Our laboratory is interested in the biological basis of motivated behavior. Distributed neural circuits including the prefrontal cortex, the nucleus accumbens or nAc, the amygdala, and multiple brainstem nuclei including the ventral tegmental area or VTA, locus ceruleus and the raphé nuclei are involved in the perception of salient stimuli in the environment and the processing of rewarding or aversive emotional and behavioral states in response to those stimuli. Our laboratory investigates how early developmental events impact upon subsequent brain and behavioral development through actions within these circuits. We are particularly interested in how prenatal or adolescent exposure to drugs of abuse, both legal and illicit, may alter the liability for drug-seeking and consuming behaviors later in adolescence or adulthood. We employ several sets of methods to explore these phenomena.



While substance abuse neurobiologists employ many behavioral methods, four are commonly used to investigate the acute responses and chronic adaptations to drugs of abuse: self-administration, intracranial self-stimulation or ICSS; conditioned place-preference or CPP; and locomotor sensitization. Intracranial self-stimulation, or ICSS, is an operant behavioral paradigm in which animals are trained to perform a task to deliver direct electrical stimulation to brain reward circuitry. Pharmacological agents, particularly drugs with abuse potential, exert predictable effects on the rate and pattern of this operant response. We employ ICSS in mice that have been exposed to cocaine in utero to investigate developmental changes in the pharmacology of this reward-based behavior. We have also addressed this developmental question with non-contingent behavioral paradigms such as locomotor sensitization and CPP.

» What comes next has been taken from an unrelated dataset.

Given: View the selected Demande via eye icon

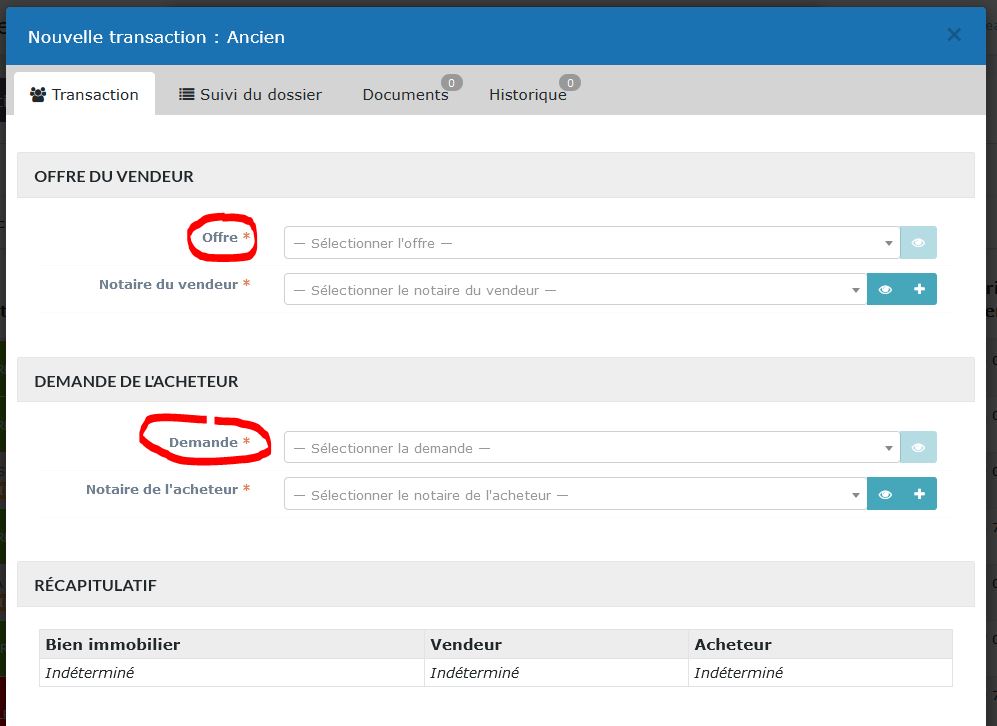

Single-cell patch clamp electrophysiology in the acute in vitro brain slice preparation is a powerful tool for pharmacological dissection of synaptic mechanisms underlying a variety of neuroadaptive processes. We employ this technique to address several questions, including: 1. whether in utero exposure to drugs of abuse alters the development of synaptic transmission in the ventral tegmental area, nucleus accumbens, and other elements of brain reward circuitry; 2. whether changes in short- and long-term LTP-like plasticity occur following such early developmental exposures; and 3. whether alterations in the pharmacology of dopaminergic, serotonergic or glutamatergic systems may explain some of these phenomena.